Esther negaba con la cabeza, como resistiéndose a mis bienintencionados pero evidentes intentos de transmitirle tranquilidad. Yo la conocía bien, no era una de esas personas que se dejan persuadir con facilidad, que incluso parecen estar deseándolo. Y nunca le gustó que la tratasen como a una niña pequeña.

—Creo que Dios nos está castigando.

Cuando las cosas pierden sentido, o son duras de asimilar, Dios aparece por la puerta.

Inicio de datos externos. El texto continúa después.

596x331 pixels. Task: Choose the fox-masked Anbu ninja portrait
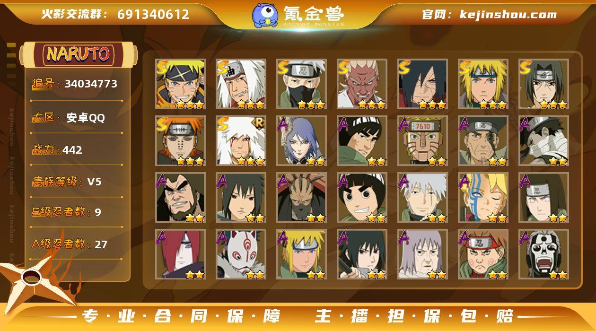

—¡Venga ya, Esther! ¿Cómo puedes decir eso? ¿Es que tú y yo nos merecemos que nos bombardee con huesos humanos? ¿Qué hemos hecho tan terrible, que no puedo recordar? Aparte de trabajar como cabrones, pagar impuestos y no saltarnos las leyes... ¿tan malos somos? Y los niños, los enfermos, la gente normal que sólo cometen el pecado de querer vivir en paz un día más... ¿también se lo merecen? —Me crucé de brazos, esperando alguna respuesta racional.

—No nos castiga como individuos, sino como especie... Tal vez sólo quiera abrirnos los ojos, que despertemos de una vez.

—Ah, vale... entonces es que es indiscriminado; lo sabe todo de todos pero no diferencia a nadie. Vaya, Esther, pues siento decir que tu Dios no se aleja demasiado de cualquier terrorista, según parece.

Me lanzó una mirada de hierro antes de responderme.

—Juan, haz el favor de no blasfemar con tanta facilidad. Tú sabes perfectamente lo que quiero decir; no tergiverses para atacar gratuitamente.